### What to produce
Please return every line of the records below that holds the word "each".

==== Entries provided ====

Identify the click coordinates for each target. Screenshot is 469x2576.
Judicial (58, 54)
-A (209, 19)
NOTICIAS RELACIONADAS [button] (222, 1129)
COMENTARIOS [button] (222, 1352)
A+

====
==== Entries provided ====

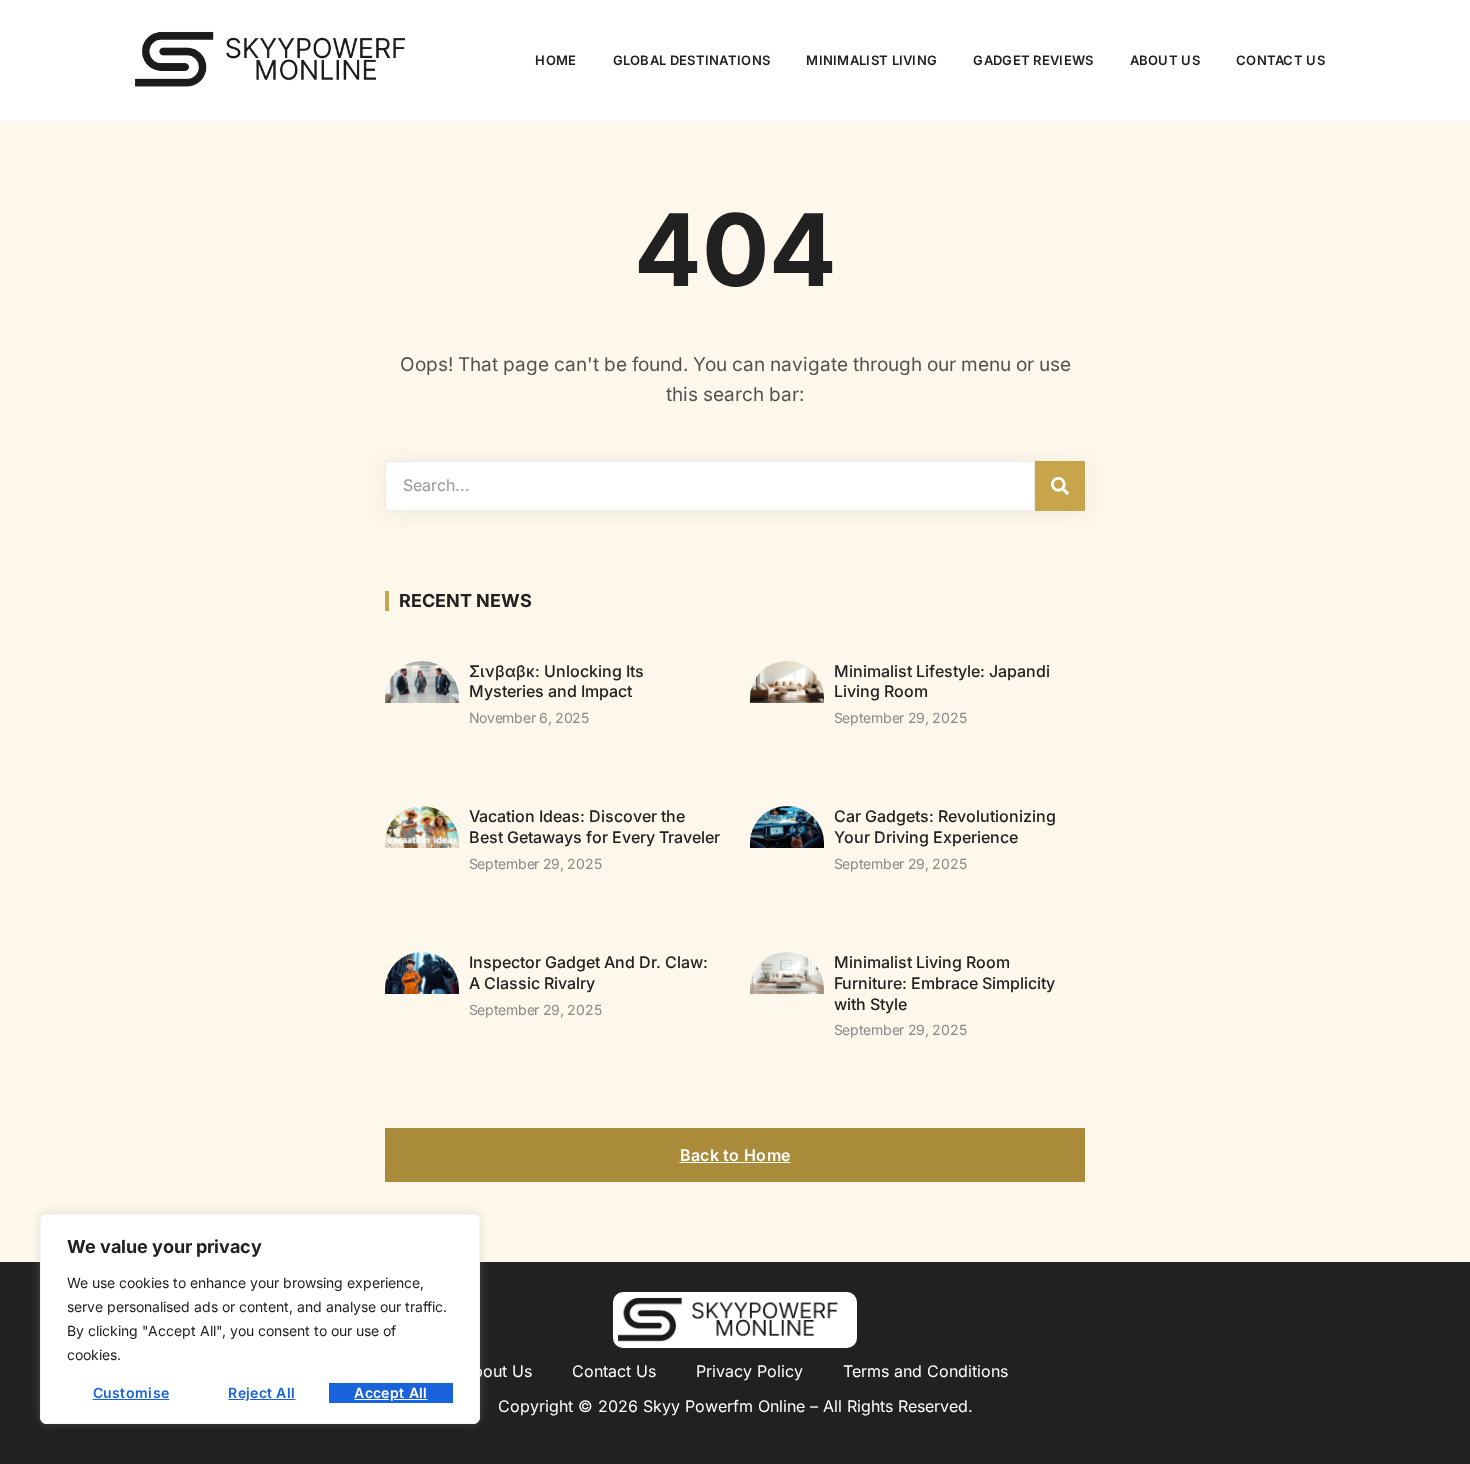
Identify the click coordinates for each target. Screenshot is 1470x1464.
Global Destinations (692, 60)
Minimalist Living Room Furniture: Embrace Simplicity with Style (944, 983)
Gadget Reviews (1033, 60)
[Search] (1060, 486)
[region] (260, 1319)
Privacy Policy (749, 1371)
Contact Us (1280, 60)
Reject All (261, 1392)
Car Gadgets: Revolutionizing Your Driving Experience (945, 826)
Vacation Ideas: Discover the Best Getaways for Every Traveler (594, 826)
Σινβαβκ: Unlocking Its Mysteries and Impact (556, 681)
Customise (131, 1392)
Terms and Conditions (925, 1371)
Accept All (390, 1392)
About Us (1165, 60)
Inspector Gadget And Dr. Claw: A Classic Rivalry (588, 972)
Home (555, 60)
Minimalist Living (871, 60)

====
==== Entries provided ====

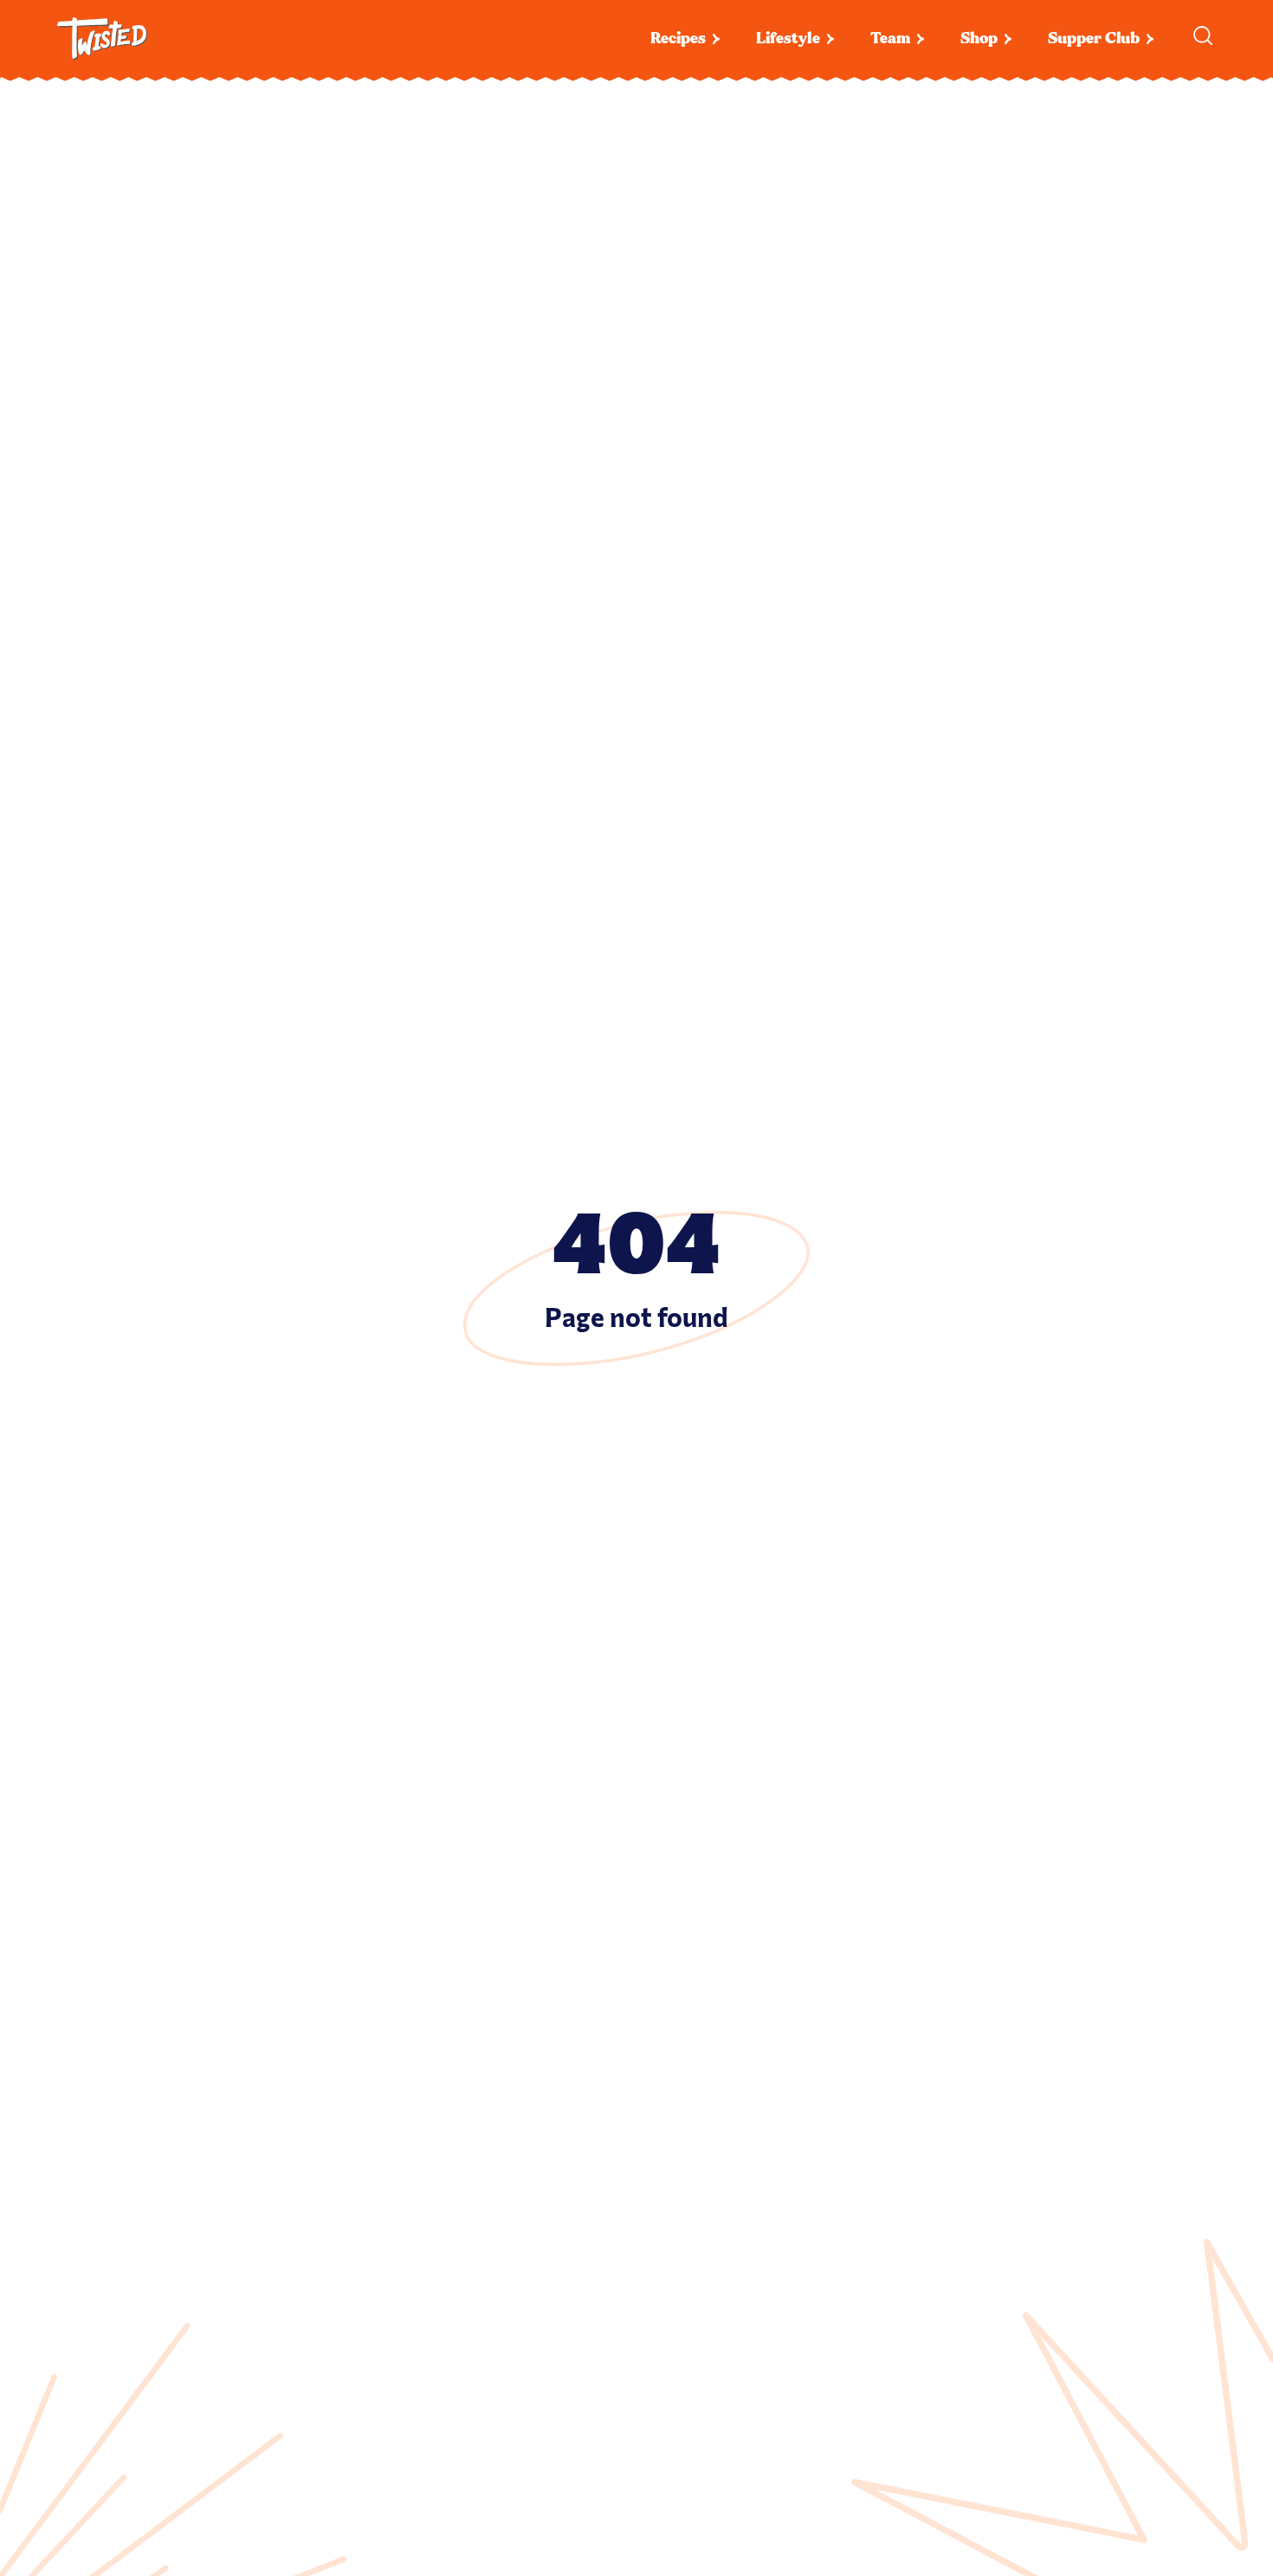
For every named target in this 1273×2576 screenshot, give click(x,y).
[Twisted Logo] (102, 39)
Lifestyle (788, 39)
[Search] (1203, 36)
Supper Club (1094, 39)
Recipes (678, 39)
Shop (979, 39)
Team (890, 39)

====

### Result below
Identify the click coordinates for each target. Screenshot is 469x2576.
Identify the click coordinates for each target. Screenshot is 1470x1464.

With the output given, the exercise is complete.